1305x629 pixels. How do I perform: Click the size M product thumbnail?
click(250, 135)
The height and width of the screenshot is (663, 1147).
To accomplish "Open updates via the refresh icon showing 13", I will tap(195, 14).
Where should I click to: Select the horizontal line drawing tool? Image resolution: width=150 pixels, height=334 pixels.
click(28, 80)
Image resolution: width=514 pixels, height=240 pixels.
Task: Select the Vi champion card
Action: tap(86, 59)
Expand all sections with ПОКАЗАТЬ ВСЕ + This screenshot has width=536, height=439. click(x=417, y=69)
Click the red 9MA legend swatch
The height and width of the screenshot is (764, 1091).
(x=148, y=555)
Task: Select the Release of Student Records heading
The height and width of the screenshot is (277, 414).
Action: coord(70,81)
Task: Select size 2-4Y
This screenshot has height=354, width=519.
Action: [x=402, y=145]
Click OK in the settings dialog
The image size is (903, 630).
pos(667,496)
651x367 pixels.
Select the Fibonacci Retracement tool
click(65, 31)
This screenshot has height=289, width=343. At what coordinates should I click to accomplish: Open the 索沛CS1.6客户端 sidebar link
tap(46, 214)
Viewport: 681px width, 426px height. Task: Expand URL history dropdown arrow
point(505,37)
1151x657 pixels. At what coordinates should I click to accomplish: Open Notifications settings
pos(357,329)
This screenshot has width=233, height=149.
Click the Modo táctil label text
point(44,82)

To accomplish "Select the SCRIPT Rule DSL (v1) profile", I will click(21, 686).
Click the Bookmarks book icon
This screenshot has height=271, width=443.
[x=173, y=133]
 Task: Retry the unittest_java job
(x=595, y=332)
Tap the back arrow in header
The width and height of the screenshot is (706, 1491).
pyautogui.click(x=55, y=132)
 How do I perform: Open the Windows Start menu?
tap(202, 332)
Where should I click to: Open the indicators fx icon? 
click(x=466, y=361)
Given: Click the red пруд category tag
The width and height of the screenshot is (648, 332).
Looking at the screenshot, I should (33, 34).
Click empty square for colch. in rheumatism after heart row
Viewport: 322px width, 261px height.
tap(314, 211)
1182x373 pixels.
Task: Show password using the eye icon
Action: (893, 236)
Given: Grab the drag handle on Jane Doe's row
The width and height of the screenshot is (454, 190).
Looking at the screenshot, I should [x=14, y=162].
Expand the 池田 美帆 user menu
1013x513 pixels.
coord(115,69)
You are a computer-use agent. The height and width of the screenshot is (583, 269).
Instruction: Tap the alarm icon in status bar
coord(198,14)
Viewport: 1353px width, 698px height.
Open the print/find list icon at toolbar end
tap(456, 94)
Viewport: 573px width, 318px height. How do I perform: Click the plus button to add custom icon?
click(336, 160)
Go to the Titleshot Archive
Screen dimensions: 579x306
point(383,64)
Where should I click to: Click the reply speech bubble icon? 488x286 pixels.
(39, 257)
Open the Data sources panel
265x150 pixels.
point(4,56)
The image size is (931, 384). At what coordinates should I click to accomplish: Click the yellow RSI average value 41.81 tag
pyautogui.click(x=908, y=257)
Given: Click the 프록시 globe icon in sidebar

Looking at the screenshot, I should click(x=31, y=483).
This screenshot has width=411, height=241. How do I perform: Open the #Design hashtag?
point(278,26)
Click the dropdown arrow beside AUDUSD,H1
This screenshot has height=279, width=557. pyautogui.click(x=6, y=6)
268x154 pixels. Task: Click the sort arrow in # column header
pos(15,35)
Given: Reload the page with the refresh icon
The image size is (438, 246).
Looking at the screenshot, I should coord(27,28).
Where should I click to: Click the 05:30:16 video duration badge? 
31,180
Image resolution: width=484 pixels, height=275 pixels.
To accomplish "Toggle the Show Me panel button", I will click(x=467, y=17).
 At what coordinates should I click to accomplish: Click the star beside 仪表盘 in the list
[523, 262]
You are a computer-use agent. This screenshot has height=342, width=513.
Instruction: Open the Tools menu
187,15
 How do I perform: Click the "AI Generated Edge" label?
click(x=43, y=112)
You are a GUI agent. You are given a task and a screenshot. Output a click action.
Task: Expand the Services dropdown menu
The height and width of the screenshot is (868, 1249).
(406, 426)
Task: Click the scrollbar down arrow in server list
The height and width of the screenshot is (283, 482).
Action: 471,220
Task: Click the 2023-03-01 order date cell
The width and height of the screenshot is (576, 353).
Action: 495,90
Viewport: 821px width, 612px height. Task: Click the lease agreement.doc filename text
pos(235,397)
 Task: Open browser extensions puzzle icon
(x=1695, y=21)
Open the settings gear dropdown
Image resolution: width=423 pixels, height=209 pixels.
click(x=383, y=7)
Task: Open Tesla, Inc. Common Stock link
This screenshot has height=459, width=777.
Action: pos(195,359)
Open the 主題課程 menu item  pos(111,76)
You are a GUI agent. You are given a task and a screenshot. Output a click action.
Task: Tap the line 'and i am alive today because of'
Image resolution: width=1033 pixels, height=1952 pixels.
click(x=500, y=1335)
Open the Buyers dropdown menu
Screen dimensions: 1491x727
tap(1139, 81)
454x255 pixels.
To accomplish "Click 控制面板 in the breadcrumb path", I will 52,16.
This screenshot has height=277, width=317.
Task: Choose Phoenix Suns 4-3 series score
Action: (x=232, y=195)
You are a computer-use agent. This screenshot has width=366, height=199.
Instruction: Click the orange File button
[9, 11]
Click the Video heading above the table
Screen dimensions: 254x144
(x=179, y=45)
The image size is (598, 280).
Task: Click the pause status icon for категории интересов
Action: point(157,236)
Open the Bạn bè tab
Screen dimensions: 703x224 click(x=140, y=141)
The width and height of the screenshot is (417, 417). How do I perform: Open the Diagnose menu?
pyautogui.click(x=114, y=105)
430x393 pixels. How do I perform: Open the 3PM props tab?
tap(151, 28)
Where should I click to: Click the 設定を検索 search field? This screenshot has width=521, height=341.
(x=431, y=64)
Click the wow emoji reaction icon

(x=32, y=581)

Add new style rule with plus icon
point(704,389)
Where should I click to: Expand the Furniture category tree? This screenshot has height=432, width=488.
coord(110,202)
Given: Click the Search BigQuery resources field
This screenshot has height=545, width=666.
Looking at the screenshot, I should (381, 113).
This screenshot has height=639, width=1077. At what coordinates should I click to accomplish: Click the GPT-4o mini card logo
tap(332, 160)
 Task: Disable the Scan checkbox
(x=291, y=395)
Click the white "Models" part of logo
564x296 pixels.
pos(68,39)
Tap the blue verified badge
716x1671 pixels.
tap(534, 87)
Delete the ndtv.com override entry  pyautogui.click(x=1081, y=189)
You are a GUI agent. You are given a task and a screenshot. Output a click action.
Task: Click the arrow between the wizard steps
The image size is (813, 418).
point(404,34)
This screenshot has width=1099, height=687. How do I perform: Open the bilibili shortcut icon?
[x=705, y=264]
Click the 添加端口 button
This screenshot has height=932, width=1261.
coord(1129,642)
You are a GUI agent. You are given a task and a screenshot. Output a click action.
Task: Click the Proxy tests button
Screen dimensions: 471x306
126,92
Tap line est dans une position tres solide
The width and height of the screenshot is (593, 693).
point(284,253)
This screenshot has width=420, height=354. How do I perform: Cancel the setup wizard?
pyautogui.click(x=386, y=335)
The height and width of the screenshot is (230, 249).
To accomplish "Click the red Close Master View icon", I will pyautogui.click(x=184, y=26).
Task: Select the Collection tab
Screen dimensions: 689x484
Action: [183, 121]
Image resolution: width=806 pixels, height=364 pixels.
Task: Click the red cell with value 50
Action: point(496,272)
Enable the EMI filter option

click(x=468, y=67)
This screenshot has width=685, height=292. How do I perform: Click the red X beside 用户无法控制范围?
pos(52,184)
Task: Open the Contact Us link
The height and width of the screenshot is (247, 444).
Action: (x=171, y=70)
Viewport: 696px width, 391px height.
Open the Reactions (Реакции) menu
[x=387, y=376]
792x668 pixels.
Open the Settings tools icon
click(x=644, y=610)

Description of the task: Respond with only the number of lines in the records that include the word "heading".

Exercise output: 2